Grief spurs Wilkerson on after a series of sudden family losses, and Ellis-Taylor is excellent here as a woman sideswiped by sorrow. Her thoughtful performance elevates what could have been a sentimental swerve in the main story (DuVernay’s 2010 drama I Will Follow shows off an equally unvarnished view of bereavement). Whether clinging to Marion in misery, defusing a Maga-hatted plumber’s hostility, or staring down a German academic’s patronising attempt to squash her ‘caste’ theory, Ellis-Taylor’s performance is poignant, yet always powerful. But as the film’s driving force, she’s its only rounded character – in a film this crammed, even her partner Brett (a supportive Jon Bernthal) and her beloved mother are pretty one-note. Origin moulds Wilkerson’s own story, along with the others, until all the drama is pressed into the service of her globe-trotting investigation. By the time Wilkerson is in Mumbai, mourning a family death while getting a crash course on Dalit hero B.R. Ambedkar’s early 20th-century activism against Indian caste discrimination, the film has the faint air of an extra-mural lecture, alongside its more melodramatic notes.

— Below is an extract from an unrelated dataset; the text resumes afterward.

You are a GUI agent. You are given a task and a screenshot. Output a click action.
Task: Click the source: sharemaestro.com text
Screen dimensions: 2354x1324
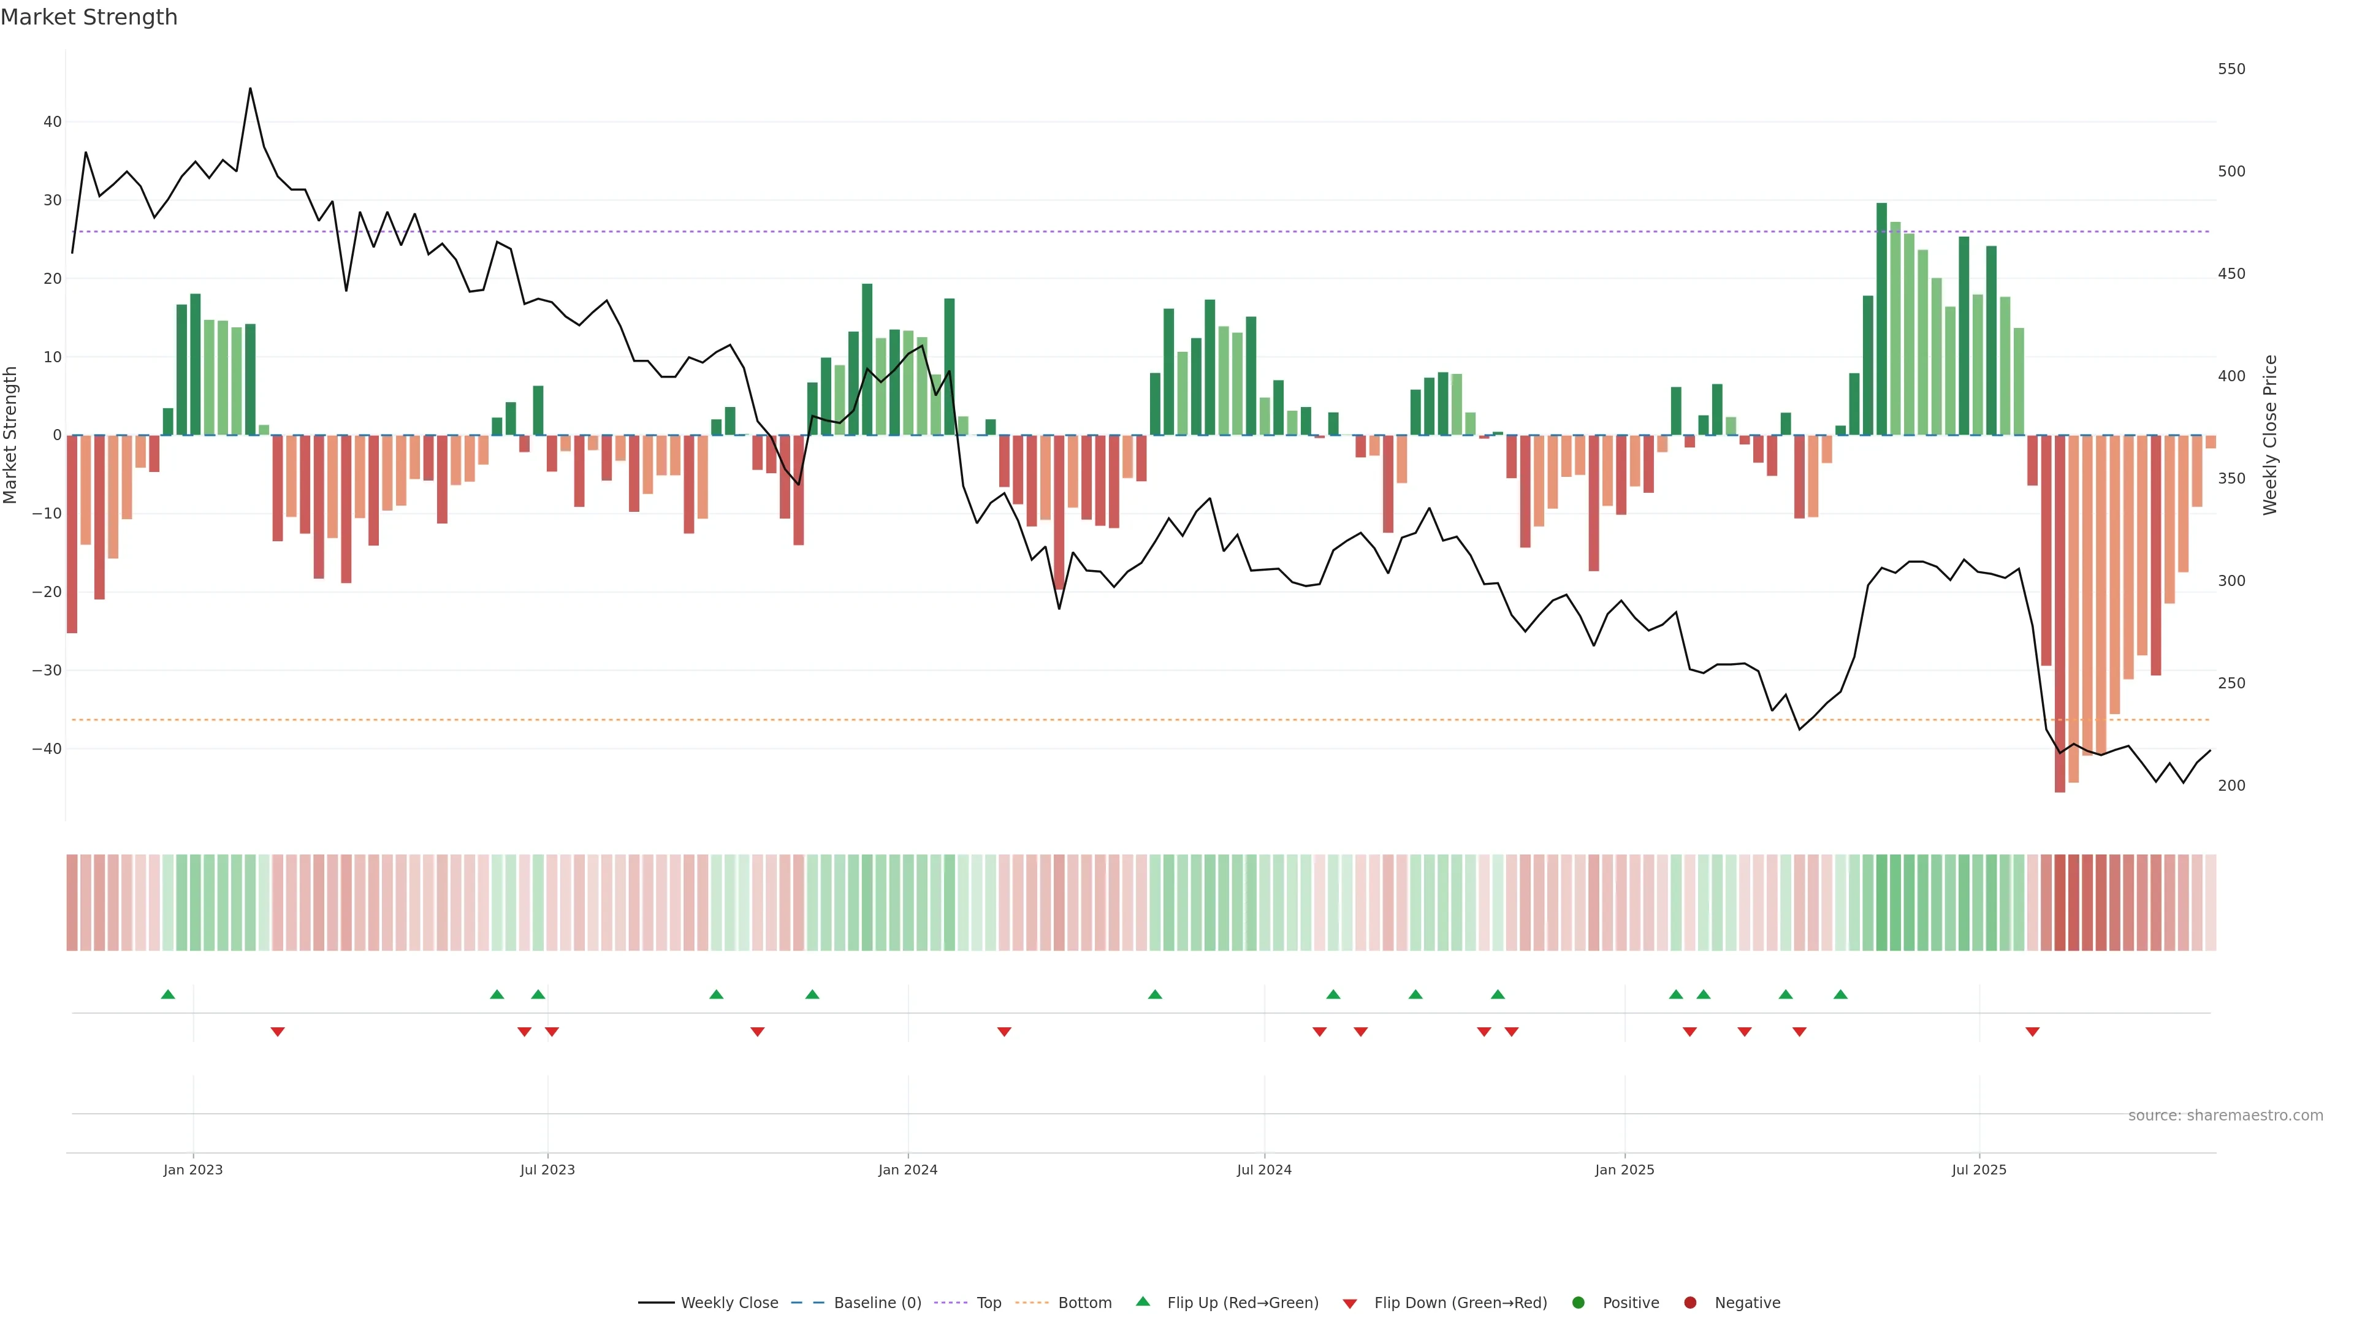click(x=2225, y=1115)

In creating a layer-cake of stories to show Wilkerson’s concept of caste as an immutable social hierarchy, DuVernay provides a host of valuable talking points. Her film will undoubtedly spread Wilkerson’s thought-provoking insights far beyond her book’s readership. But as the thesis finally comes together, the narrative buckles under the weight of her material. A confusing welter of dramatised snapshots of Middle Passage and Holocaust atrocities illustrate the horrific effects of the caste system ‘pillars’ (including endogamy and legalised terror) that Wilkerson lists on a whiteboard. This profusion threatens to obscure the film’s most piercing stories, like that of a Black boy in the 1950s who was towed around a Southern whites-only pool on a lilo but loudly forbidden to even touch the water, while his Little League teammates swam freely. DuVernay shoots this sequence with a tender watchfulness, coupled with a controlled rage that stamps the shameful scene into your memory.
Origin is chock-full of these compelling moments, but as a drama its audacious reach exceeds its grasp. It makes you long for the documentary series that would have given Caste room to explore its fascinating dives into global history, and our shared humanity, at length.
► Origin is in UK cinemas from 8 March.